> **TASK OBJECTIVE**
Restate verbatim the span of lines below between the line with "This screenshot has height=618, width=1568." and the line with "Expand Pumpkin lesson Sections dropdown", including those two lines, and only that span.

> **AVAILABLE DATA**
──────

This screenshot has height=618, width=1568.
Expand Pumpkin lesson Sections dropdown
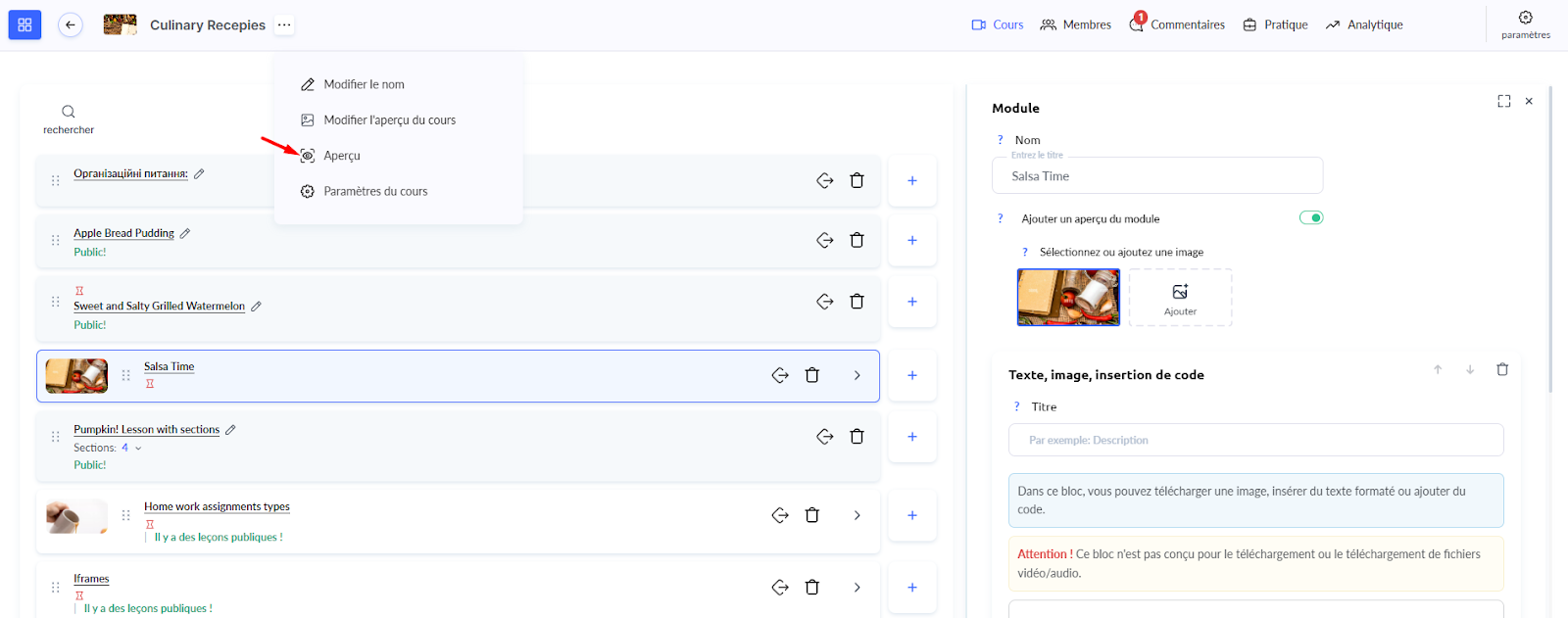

──────

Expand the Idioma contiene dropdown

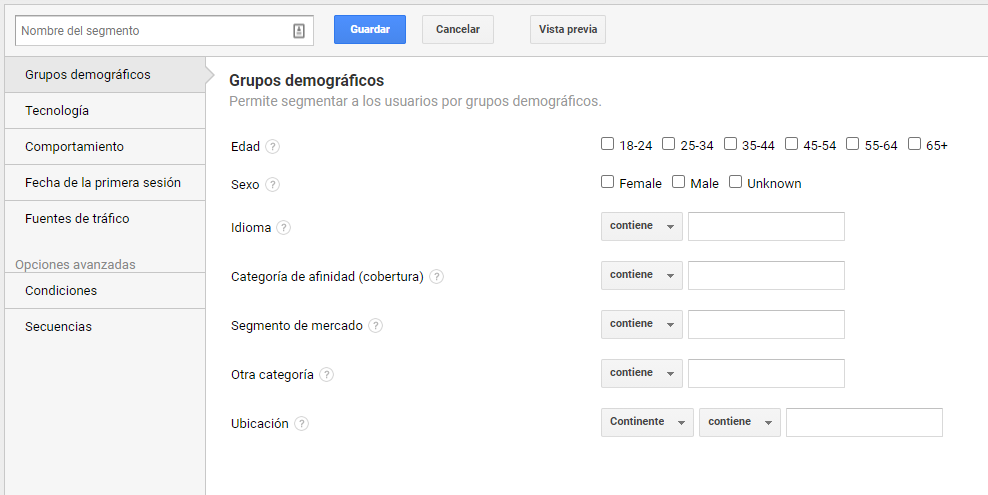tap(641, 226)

──────

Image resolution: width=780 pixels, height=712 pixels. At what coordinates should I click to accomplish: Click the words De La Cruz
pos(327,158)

──────

> **SOLUTION TO THIS EXERCISE**
This screenshot has height=618, width=1568.
Expand Pumpkin lesson Sections dropdown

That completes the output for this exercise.